What you are asked to do
Each record needs to be retyped exactly, though its pictures should not appear.

··· Records supplied

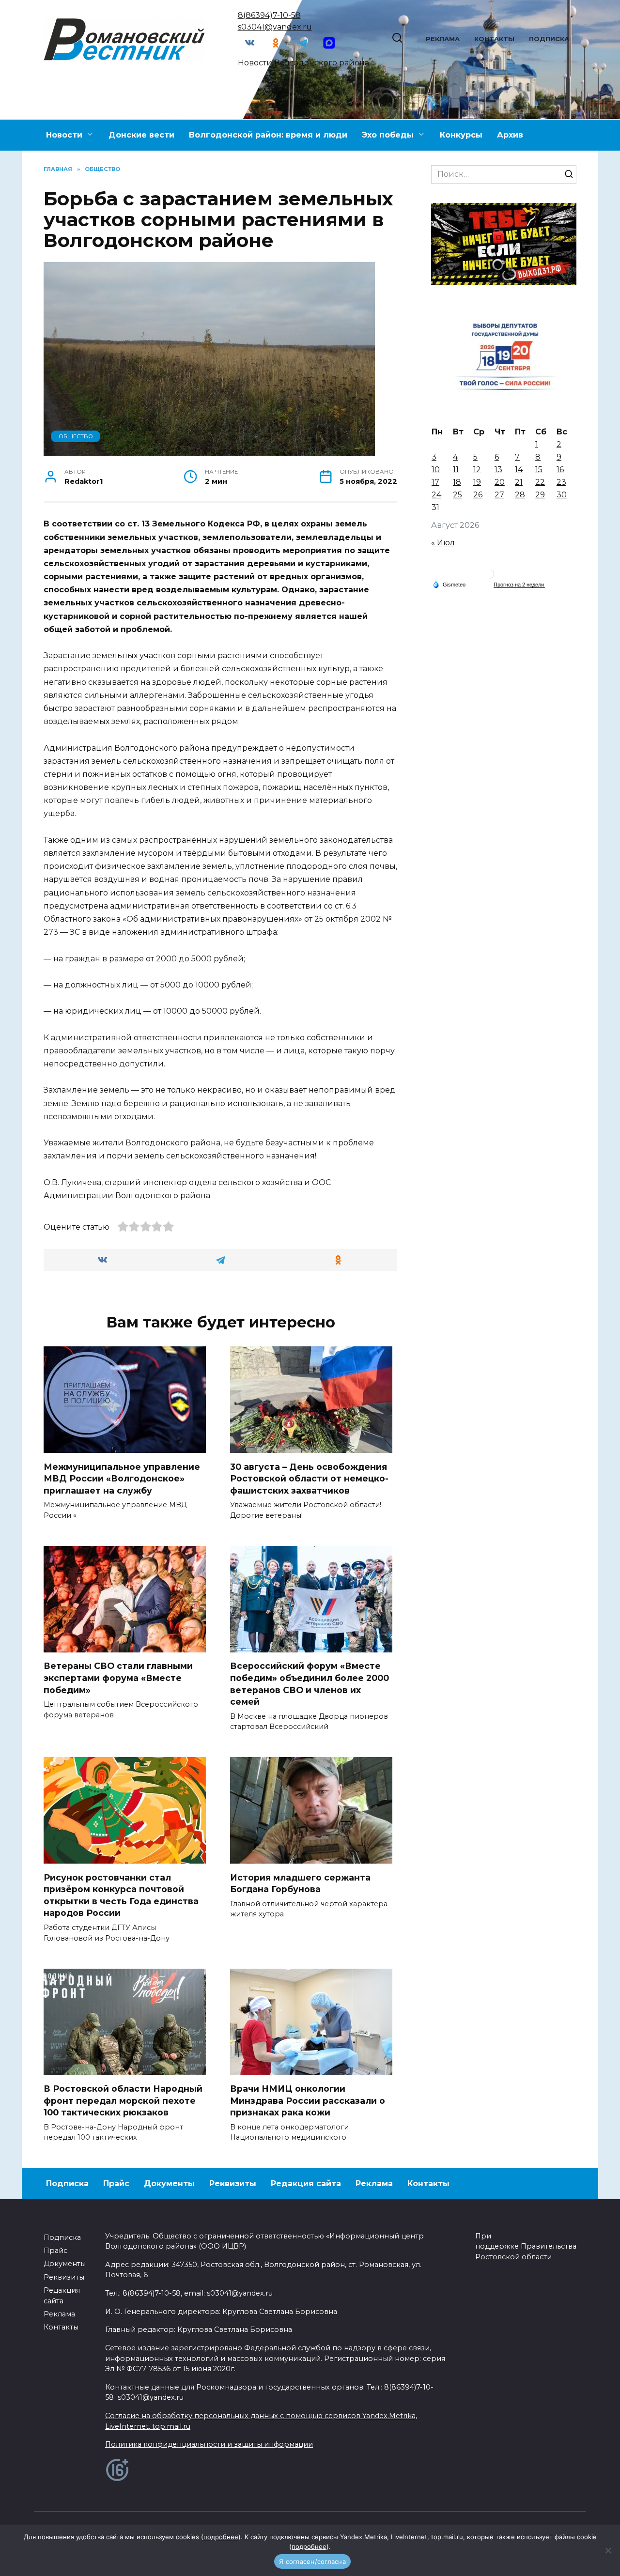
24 (436, 494)
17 (435, 482)
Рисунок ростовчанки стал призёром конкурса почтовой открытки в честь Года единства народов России (121, 1895)
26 (477, 494)
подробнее (220, 2537)
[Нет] (608, 2550)
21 (519, 482)
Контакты (494, 39)
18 (457, 482)
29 (540, 494)
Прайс (116, 2183)
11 (456, 469)
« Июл (443, 542)
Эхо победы (388, 134)
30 (562, 494)
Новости (64, 134)
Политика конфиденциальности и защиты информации (209, 2444)
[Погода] (449, 584)
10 (436, 469)
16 (560, 469)
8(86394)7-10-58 (269, 15)
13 (498, 469)
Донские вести (141, 134)
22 (540, 482)
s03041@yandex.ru (275, 26)
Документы (169, 2183)
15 (538, 469)
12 (477, 469)
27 (499, 494)
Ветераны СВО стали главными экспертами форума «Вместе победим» (118, 1678)
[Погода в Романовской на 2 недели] (519, 585)
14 (519, 469)
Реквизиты (232, 2183)
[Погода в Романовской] (489, 576)
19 (477, 482)
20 (500, 482)
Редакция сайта (306, 2183)
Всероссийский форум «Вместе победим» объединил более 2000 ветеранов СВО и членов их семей (309, 1684)
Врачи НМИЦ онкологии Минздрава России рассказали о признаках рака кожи (307, 2100)
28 (520, 494)
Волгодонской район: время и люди (268, 134)
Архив (510, 134)
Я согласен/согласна (312, 2561)
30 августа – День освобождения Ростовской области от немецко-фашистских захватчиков (309, 1478)
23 (561, 482)
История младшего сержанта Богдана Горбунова (300, 1883)
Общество (76, 436)
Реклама (443, 39)
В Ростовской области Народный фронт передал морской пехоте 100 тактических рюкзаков (123, 2100)
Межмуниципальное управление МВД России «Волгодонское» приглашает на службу (122, 1478)
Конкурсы (461, 134)
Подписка (549, 39)
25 (457, 494)
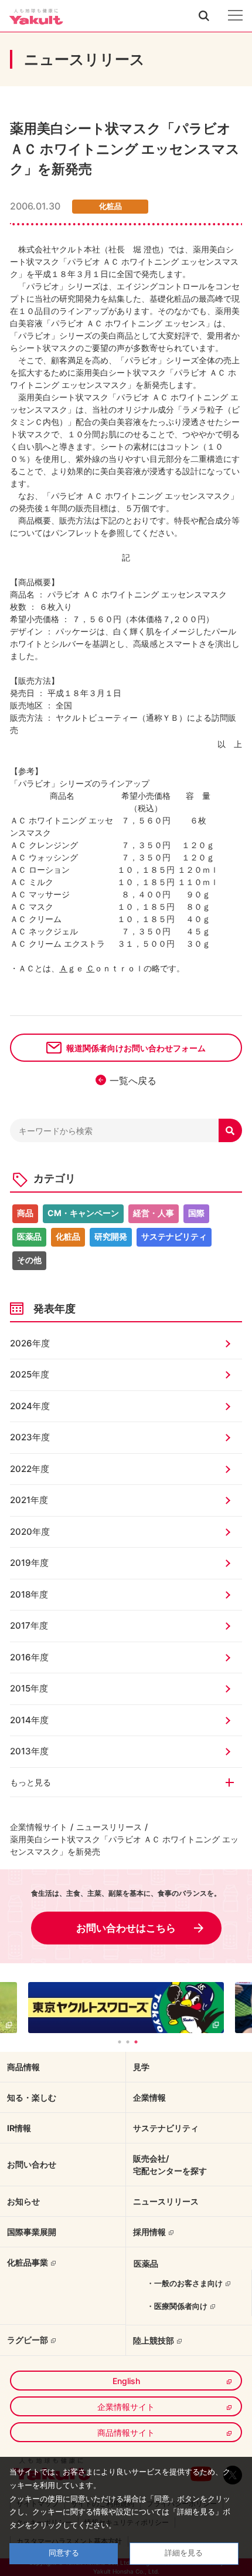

······

Written response
24 (436, 494)
17 (435, 482)
Рисунок ростовчанки стал призёром конкурса почтовой открытки в честь Года единства народов России (121, 1895)
26 (477, 494)
подробнее (220, 2537)
[Нет] (608, 2550)
21 (519, 482)
Контакты (494, 39)
18 (457, 482)
29 (540, 494)
Прайс (116, 2183)
11 (456, 469)
« Июл (443, 542)
Эхо победы (388, 134)
30 (562, 494)
Новости (64, 134)
Политика конфиденциальности и защиты информации (209, 2444)
[Погода] (449, 584)
10 (436, 469)
16 (560, 469)
8(86394)7-10-58 (269, 15)
13 (498, 469)
Донские вести (141, 134)
22 (540, 482)
s03041@yandex.ru (275, 26)
Документы (169, 2183)
15 (538, 469)
12 (477, 469)
27 (499, 494)
Ветераны СВО стали главными экспертами форума «Вместе победим» (118, 1678)
[Погода в Романовской на 2 недели] (519, 585)
14 (519, 469)
Реквизиты (232, 2183)
[Погода в Романовской] (489, 576)
19 (477, 482)
20 (500, 482)
Редакция сайта (306, 2183)
Всероссийский форум «Вместе победим» объединил более 2000 ветеранов СВО и членов их семей (309, 1684)
Врачи НМИЦ онкологии Минздрава России рассказали о признаках рака кожи (307, 2100)
28 (520, 494)
Волгодонской район: время и люди (268, 134)
Архив (510, 134)
Я согласен/согласна (312, 2561)
30 августа – День освобождения Ростовской области от немецко-фашистских захватчиков (309, 1478)
23 (561, 482)
История младшего сержанта Богдана Горбунова (300, 1883)
Общество (76, 436)
Реклама (443, 39)
В Ростовской области Народный фронт передал морской пехоте 100 тактических рюкзаков (123, 2100)
Межмуниципальное управление МВД России «Волгодонское» приглашает на службу (122, 1478)
Конкурсы (461, 134)
Подписка (549, 39)
25 (457, 494)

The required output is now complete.